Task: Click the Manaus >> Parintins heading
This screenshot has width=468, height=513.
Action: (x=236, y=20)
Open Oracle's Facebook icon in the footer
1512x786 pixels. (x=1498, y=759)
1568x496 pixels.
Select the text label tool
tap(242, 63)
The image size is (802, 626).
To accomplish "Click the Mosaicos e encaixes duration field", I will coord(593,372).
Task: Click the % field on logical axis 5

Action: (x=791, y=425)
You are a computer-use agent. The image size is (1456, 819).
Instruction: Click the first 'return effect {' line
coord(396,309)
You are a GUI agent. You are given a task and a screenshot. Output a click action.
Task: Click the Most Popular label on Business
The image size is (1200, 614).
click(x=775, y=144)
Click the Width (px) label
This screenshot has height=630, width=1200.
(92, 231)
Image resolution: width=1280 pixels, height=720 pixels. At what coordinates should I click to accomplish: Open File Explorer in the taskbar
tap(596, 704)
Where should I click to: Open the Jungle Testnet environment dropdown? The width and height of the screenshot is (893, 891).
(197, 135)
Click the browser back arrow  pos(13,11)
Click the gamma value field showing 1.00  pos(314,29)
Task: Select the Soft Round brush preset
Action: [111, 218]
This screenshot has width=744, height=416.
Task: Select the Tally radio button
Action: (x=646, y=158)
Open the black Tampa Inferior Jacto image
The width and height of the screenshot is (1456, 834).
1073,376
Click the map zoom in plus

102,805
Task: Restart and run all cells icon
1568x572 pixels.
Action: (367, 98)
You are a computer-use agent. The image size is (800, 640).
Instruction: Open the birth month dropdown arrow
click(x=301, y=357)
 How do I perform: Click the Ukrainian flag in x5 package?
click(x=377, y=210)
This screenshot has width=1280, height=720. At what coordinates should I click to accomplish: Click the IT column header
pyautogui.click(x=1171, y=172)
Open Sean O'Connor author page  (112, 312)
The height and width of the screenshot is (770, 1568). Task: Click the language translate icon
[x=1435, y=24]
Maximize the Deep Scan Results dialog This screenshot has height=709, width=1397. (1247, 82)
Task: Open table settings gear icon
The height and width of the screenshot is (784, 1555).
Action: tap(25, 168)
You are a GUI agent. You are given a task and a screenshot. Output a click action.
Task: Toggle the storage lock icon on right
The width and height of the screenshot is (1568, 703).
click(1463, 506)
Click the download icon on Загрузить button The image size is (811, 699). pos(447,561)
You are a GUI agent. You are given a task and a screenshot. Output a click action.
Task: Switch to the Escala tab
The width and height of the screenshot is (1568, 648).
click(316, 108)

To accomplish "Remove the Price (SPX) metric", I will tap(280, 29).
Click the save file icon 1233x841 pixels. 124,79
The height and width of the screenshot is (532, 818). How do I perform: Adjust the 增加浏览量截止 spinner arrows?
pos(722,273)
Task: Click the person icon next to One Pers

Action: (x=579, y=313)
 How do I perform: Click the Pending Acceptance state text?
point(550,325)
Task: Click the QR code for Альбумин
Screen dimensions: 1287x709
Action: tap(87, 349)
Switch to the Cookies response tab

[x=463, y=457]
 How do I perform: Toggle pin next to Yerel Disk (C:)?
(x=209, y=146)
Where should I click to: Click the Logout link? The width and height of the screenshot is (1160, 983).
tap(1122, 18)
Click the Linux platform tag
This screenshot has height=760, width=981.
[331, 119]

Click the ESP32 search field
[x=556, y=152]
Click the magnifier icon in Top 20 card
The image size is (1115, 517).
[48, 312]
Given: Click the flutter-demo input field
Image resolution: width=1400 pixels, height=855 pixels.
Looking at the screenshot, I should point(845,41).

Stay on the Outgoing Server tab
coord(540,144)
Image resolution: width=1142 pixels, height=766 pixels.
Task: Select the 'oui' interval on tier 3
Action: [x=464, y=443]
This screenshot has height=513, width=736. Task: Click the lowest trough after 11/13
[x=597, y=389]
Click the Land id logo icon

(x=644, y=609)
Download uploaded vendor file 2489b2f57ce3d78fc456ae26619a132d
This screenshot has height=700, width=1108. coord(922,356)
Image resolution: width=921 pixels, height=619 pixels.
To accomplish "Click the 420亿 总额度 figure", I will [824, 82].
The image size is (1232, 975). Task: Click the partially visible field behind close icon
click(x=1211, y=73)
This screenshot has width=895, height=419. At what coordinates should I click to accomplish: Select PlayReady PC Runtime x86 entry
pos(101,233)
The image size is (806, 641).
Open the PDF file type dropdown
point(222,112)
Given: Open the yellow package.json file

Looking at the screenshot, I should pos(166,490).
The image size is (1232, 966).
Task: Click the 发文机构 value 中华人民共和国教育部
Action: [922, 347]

□ □ □ □

TASK PROMPT:
Taking the records from the top, repeat each line exactly until you have repeated the line that contains "You are a computer-use agent. The image size is (800, 640).".

SOLUTION BELOW:
Task: Click the Manaus >> Parintins heading
This screenshot has width=468, height=513.
Action: (x=236, y=20)
Open Oracle's Facebook icon in the footer
1512x786 pixels. (x=1498, y=759)
1568x496 pixels.
Select the text label tool
tap(242, 63)
The image size is (802, 626).
To accomplish "Click the Mosaicos e encaixes duration field", I will coord(593,372).
Task: Click the % field on logical axis 5

Action: (x=791, y=425)
You are a computer-use agent. The image size is (1456, 819).
Instruction: Click the first 'return effect {' line
coord(396,309)
You are a GUI agent. You are given a task and a screenshot. Output a click action.
Task: Click the Most Popular label on Business
The image size is (1200, 614).
click(x=775, y=144)
Click the Width (px) label
This screenshot has height=630, width=1200.
(92, 231)
Image resolution: width=1280 pixels, height=720 pixels. At what coordinates should I click to accomplish: Open File Explorer in the taskbar
tap(596, 704)
Where should I click to: Open the Jungle Testnet environment dropdown? The width and height of the screenshot is (893, 891).
(197, 135)
Click the browser back arrow  pos(13,11)
Click the gamma value field showing 1.00  pos(314,29)
Task: Select the Soft Round brush preset
Action: [111, 218]
This screenshot has width=744, height=416.
Task: Select the Tally radio button
Action: (x=646, y=158)
Open the black Tampa Inferior Jacto image
The width and height of the screenshot is (1456, 834).
1073,376
Click the map zoom in plus

102,805
Task: Restart and run all cells icon
1568x572 pixels.
Action: (367, 98)
You are a computer-use agent. The image size is (800, 640).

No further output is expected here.